Exercise objective: A complete answer lists every line of the entries below where the string "computer" appears.

START Records provided

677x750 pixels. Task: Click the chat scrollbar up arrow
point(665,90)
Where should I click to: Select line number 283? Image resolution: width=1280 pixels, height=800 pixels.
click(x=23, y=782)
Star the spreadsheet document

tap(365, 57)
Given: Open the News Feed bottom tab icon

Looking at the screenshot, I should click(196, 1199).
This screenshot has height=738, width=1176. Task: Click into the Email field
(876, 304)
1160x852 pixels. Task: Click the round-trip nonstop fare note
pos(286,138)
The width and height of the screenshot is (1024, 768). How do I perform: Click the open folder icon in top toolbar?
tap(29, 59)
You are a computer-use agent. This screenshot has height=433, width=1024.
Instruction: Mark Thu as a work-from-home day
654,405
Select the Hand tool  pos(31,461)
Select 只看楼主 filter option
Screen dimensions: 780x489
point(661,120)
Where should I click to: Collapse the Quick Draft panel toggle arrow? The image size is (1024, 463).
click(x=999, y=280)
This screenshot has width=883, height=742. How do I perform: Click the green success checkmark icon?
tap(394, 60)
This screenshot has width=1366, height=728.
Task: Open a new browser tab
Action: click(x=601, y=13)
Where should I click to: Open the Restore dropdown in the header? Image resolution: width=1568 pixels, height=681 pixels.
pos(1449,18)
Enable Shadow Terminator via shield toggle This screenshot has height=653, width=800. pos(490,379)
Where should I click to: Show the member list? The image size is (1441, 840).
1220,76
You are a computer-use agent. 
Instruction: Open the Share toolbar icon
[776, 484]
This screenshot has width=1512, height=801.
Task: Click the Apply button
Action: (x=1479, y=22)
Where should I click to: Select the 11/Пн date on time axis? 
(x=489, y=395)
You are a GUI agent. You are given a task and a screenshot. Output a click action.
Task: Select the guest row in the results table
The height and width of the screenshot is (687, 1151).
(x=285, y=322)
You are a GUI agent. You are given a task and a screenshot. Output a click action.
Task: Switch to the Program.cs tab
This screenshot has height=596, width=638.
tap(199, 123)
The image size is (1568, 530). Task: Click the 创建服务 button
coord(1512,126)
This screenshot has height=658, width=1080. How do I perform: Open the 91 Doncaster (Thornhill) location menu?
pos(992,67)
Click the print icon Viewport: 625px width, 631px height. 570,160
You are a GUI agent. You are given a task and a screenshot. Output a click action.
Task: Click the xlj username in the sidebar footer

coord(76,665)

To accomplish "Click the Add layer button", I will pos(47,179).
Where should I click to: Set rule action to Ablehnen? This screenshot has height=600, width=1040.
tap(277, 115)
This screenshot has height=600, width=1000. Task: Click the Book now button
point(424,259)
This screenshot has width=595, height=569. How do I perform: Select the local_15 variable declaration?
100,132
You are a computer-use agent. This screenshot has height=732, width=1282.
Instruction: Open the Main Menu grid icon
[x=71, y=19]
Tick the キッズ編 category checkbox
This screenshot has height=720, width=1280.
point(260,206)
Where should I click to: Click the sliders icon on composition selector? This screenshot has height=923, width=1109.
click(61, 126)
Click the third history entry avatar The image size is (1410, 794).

END Records provided

Output for this task:
You are a computer-use agent. This screenshot has height=433, width=1024.
You are a computer-use agent. 
You are a computer-use agent. This screenshot has height=732, width=1282.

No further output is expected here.